Another Oxfam official, Ian Woolverton, said although the aid group has warned of a possible 1.5 million deaths, that was a worst-case forecast — and one that could be prevented.

At relief camps, long lines of people waited to collect rations of rice and oil. Where there were no camps, people clustered on roadsides hoping for handouts. "Help us!" was written in chalk on the side of one home.

"Please, don't wait too long," said Ma Thein Htwe, 49, who waited with dozens of other women and children at a monastery in Kungyangon for her ration of rice.

Ko Zaw Min, 27, said not enough aid was reaching his community. Each family was given only about a pound of rice a day.

"I want to build my home where it used to stand, in the field over there," said the farmer, who lost his 9-year-old son and month-old baby in the disaster. "But I have nothing."

Debbie Stothard, head of the Southeast Asian human rights group ALTSEAN-Burma, said the ruling generals were manipulating aid and delivering it selectively, ignoring the needy.

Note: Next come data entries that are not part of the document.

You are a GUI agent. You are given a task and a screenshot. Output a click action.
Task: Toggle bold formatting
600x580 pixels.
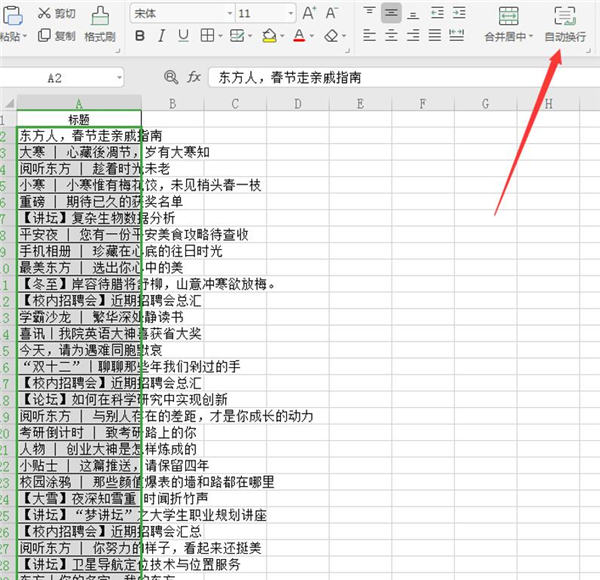(x=140, y=37)
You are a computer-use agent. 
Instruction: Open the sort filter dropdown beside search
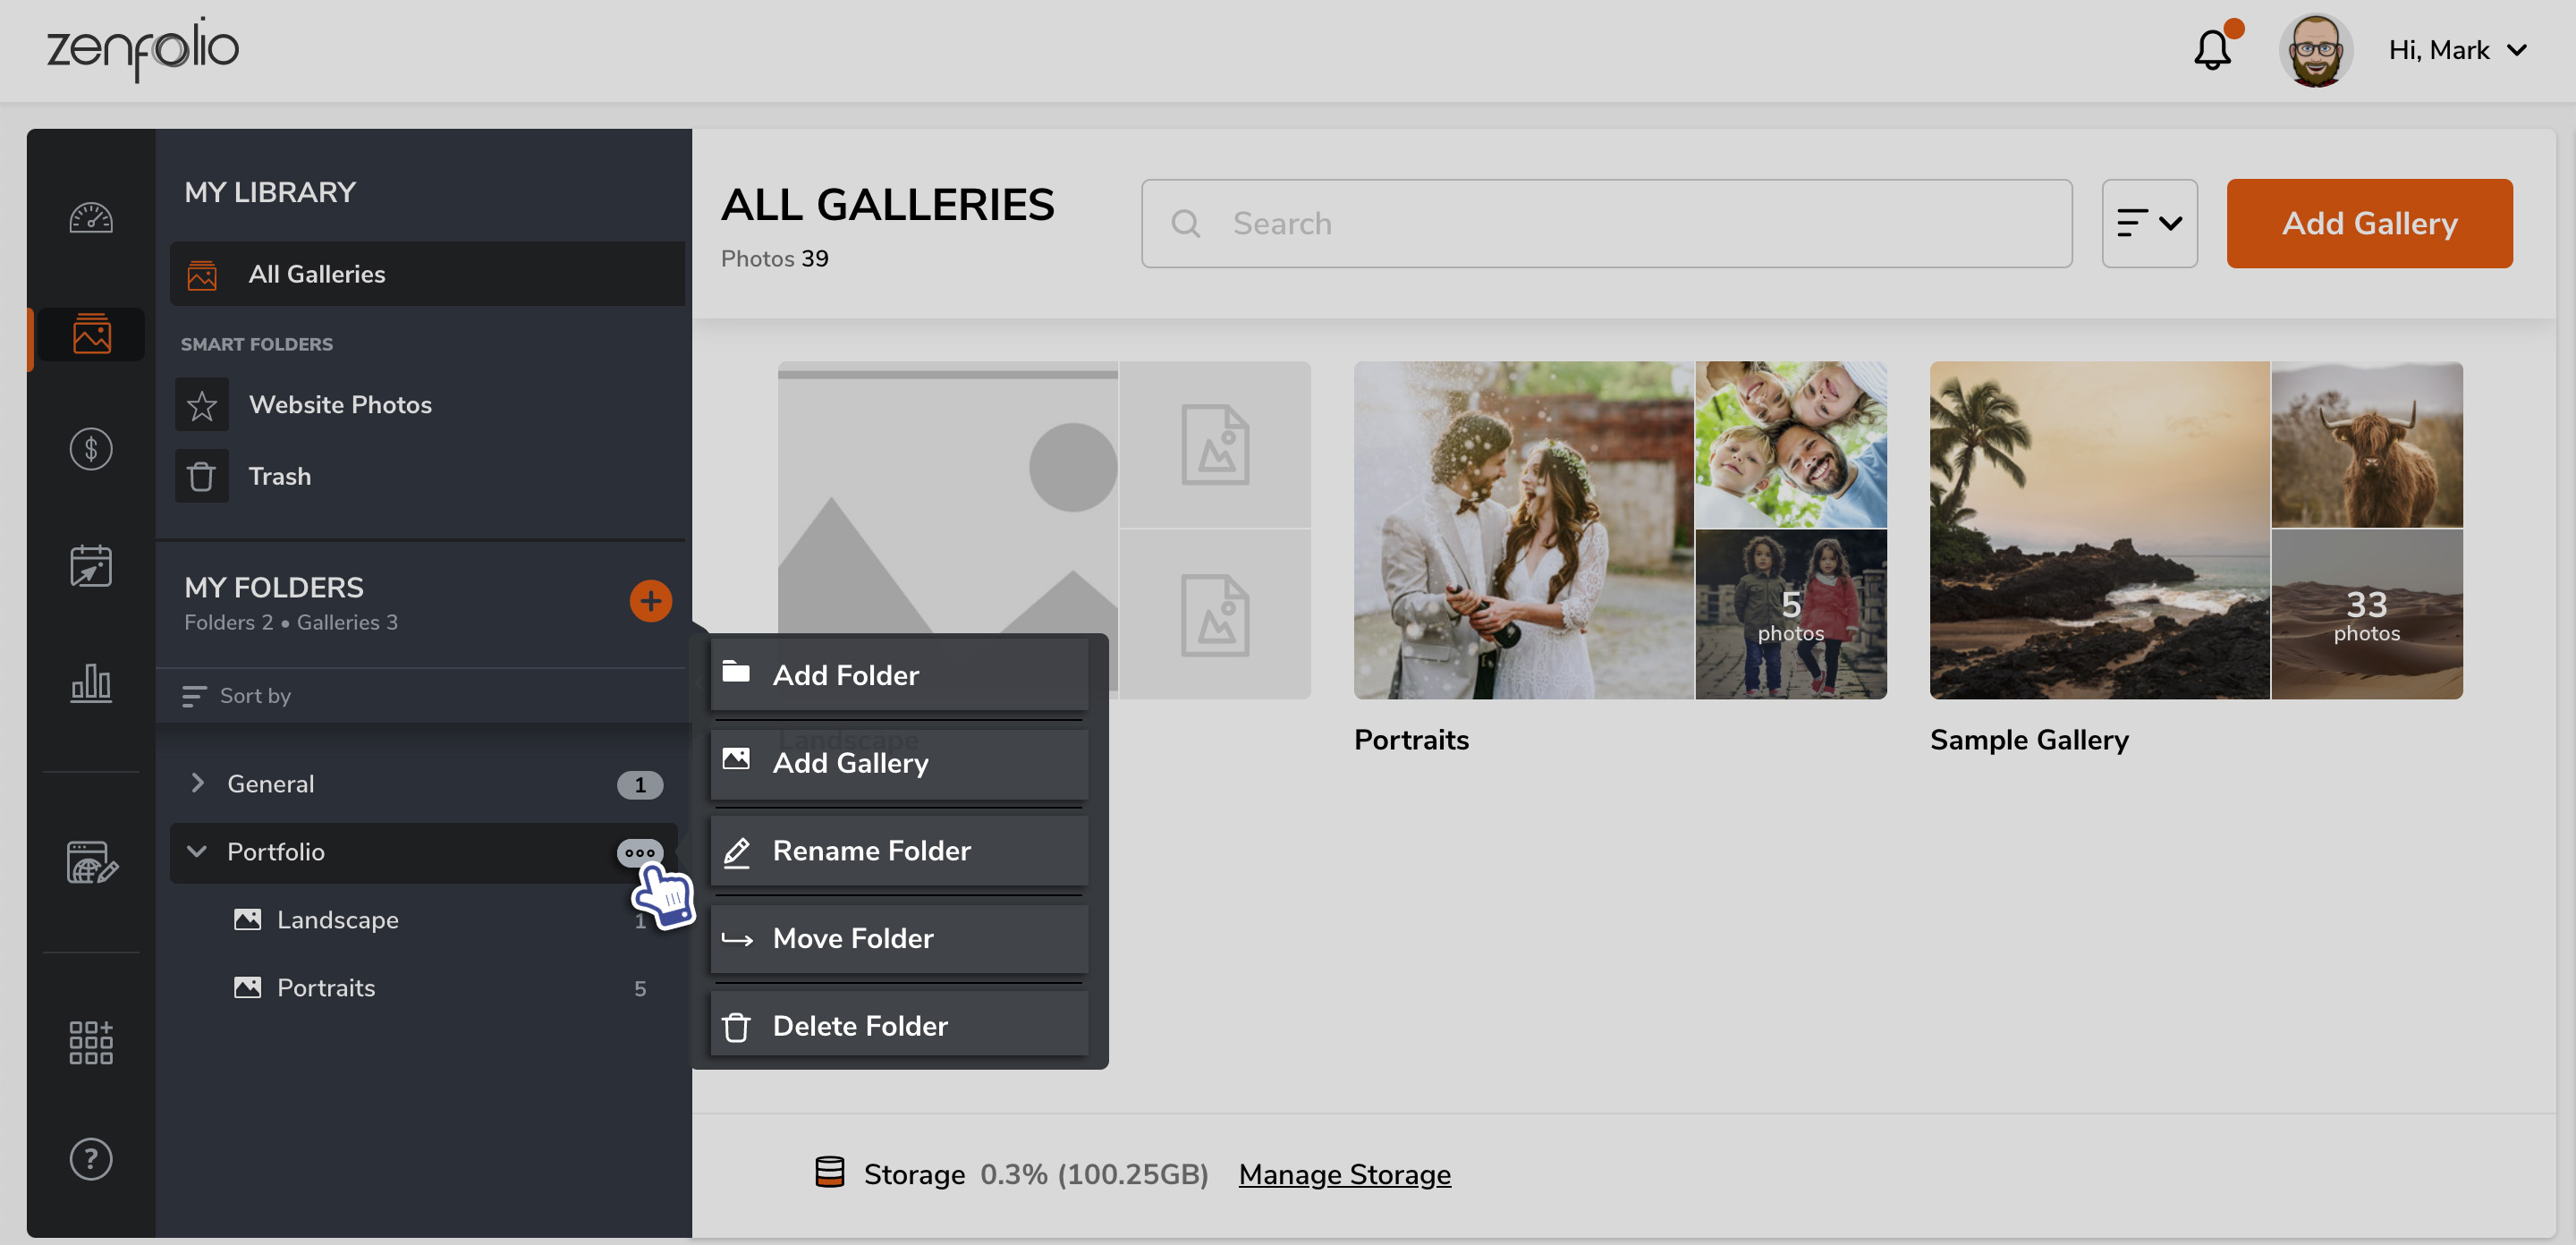(x=2149, y=223)
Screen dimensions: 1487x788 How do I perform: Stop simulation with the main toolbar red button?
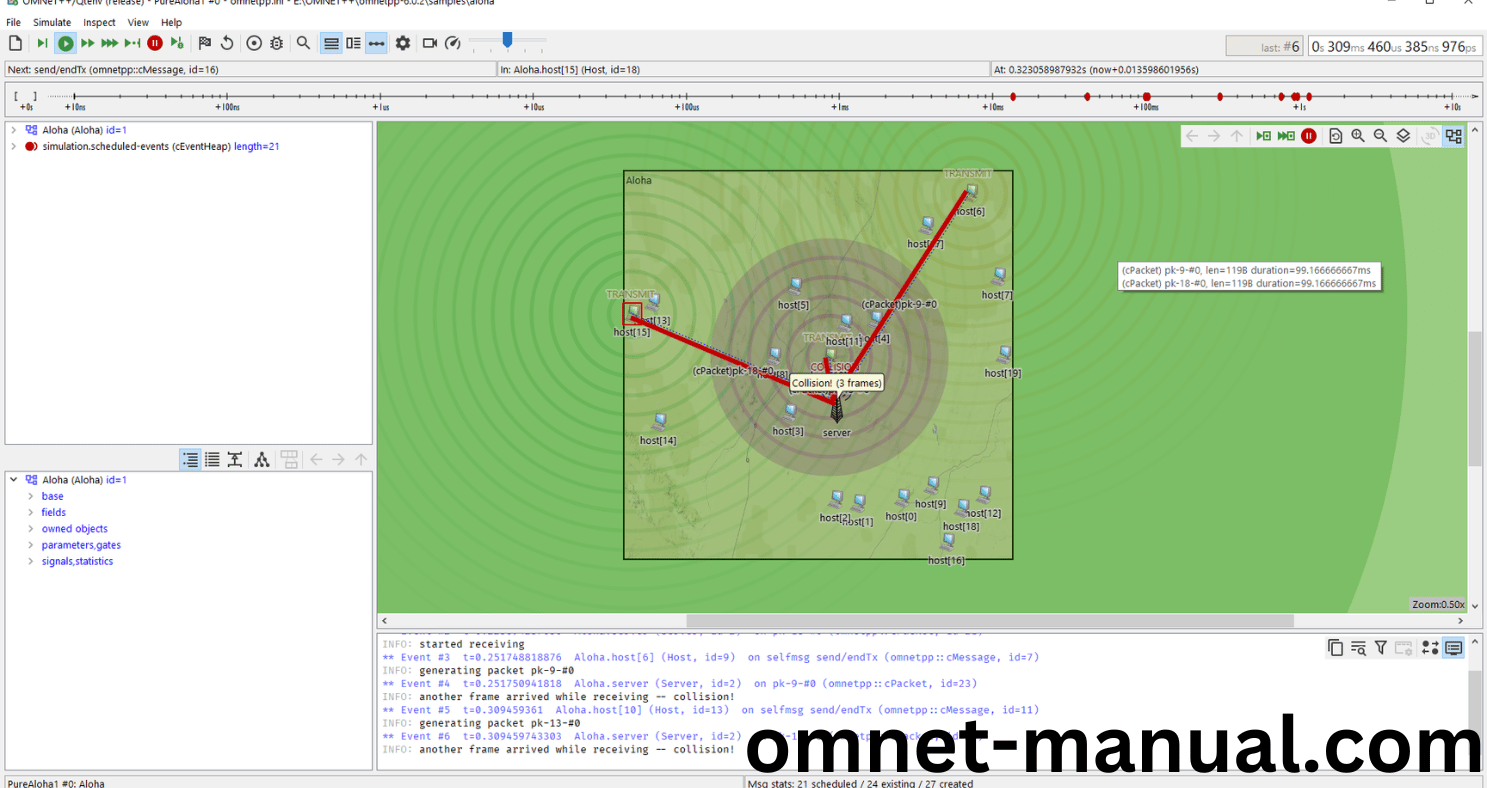(x=155, y=43)
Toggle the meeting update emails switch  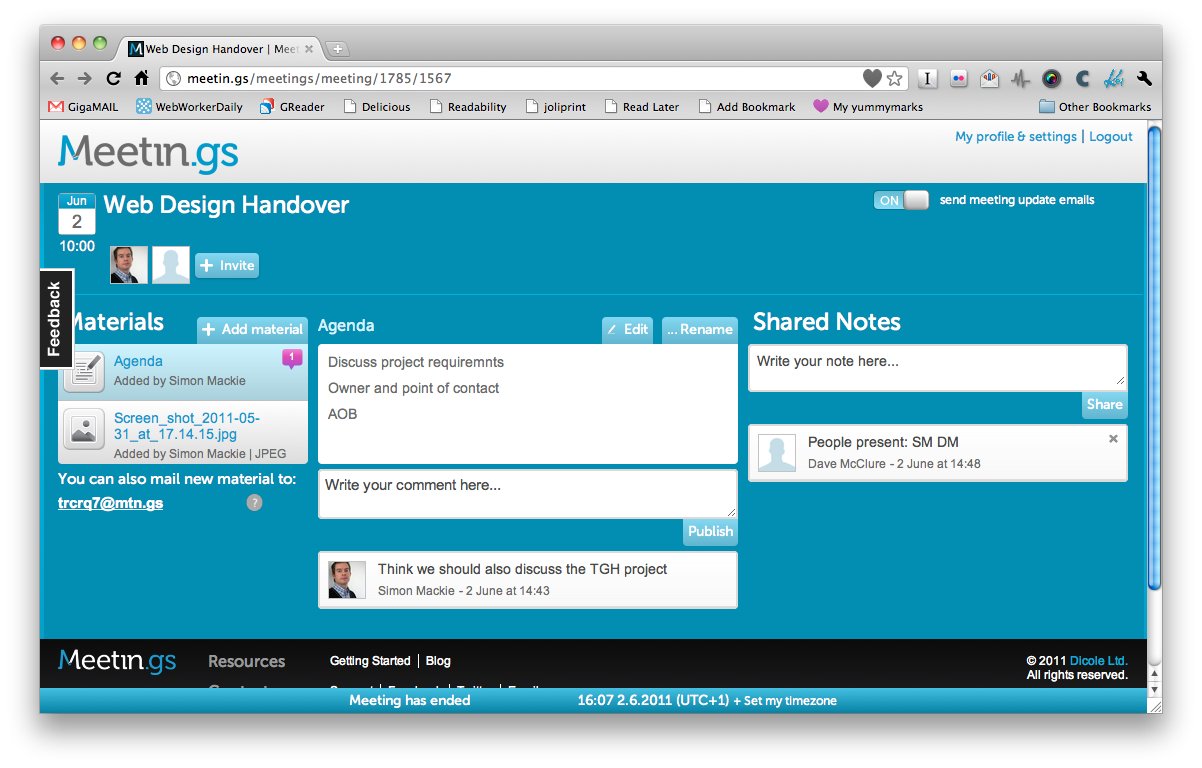901,200
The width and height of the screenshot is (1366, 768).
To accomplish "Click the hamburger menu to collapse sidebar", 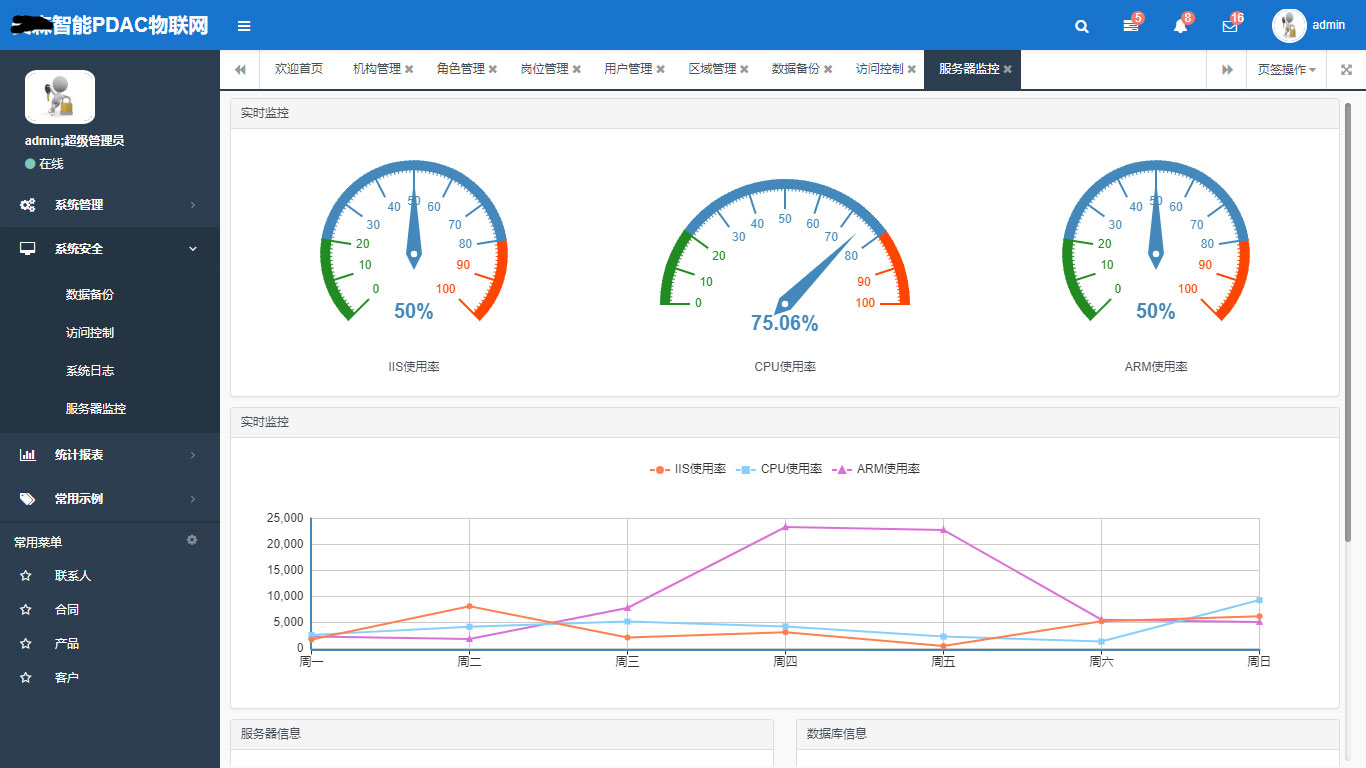I will click(243, 26).
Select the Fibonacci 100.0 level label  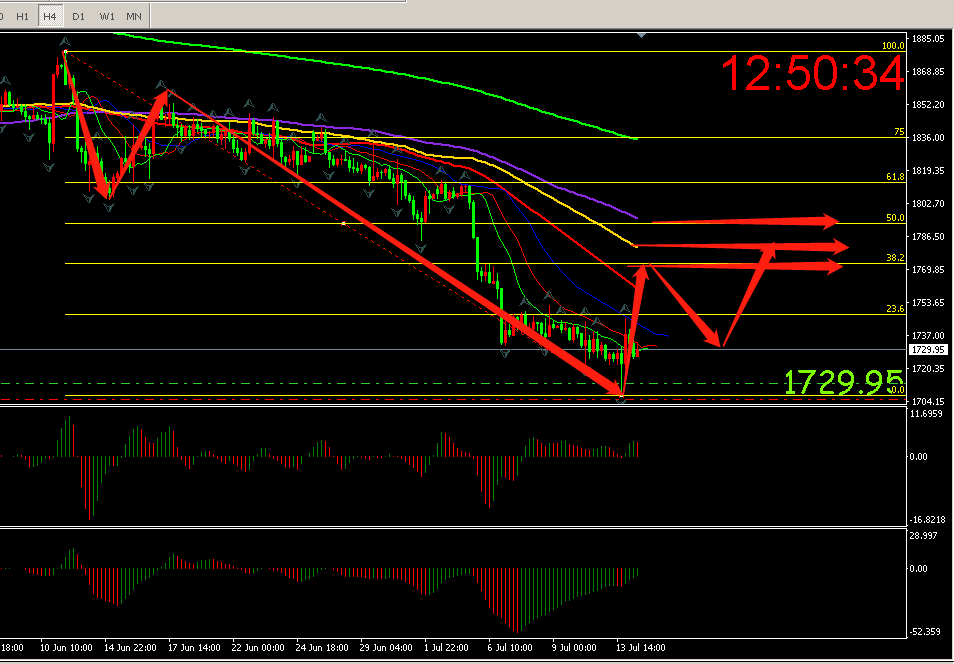[x=892, y=46]
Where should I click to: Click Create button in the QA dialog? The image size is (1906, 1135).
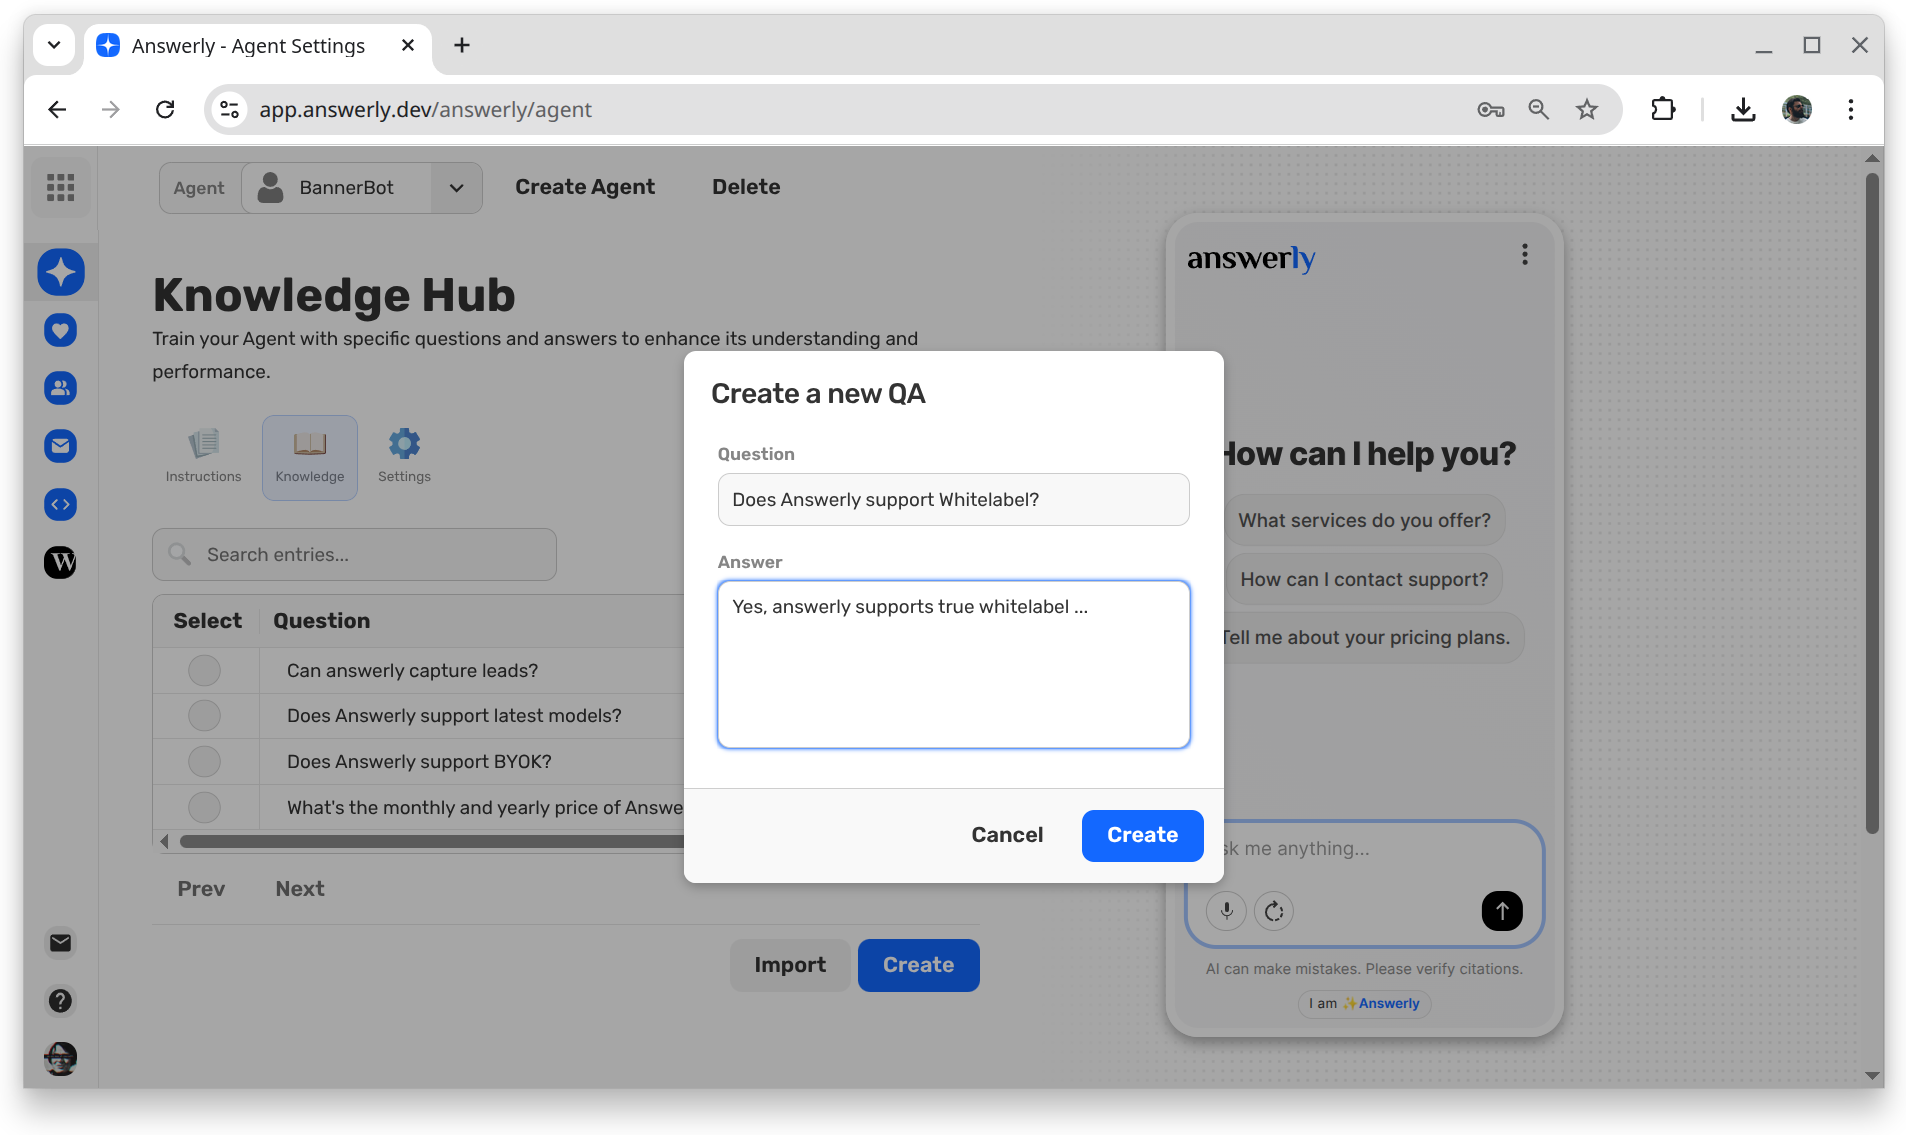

"Even in the Yangon area, which is reachable by the regime, people are complaining they are not getting aid. What they are getting is rotting rice," she said in Bangkok.

Burma's junta has also been criticized for holding a referendum on Saturday on a new constitution aimed at solidifying its hold on power.

The referendum seeks public approval of a new constitution which guarantees 25 percent of parliamentary seats to the military, allows the president to hand over all power to the military in a state of emergency, and bans pro-democracy leader Aung San Suu Kyi from public office — elements critics say defy the junta's professed commitment to democracy.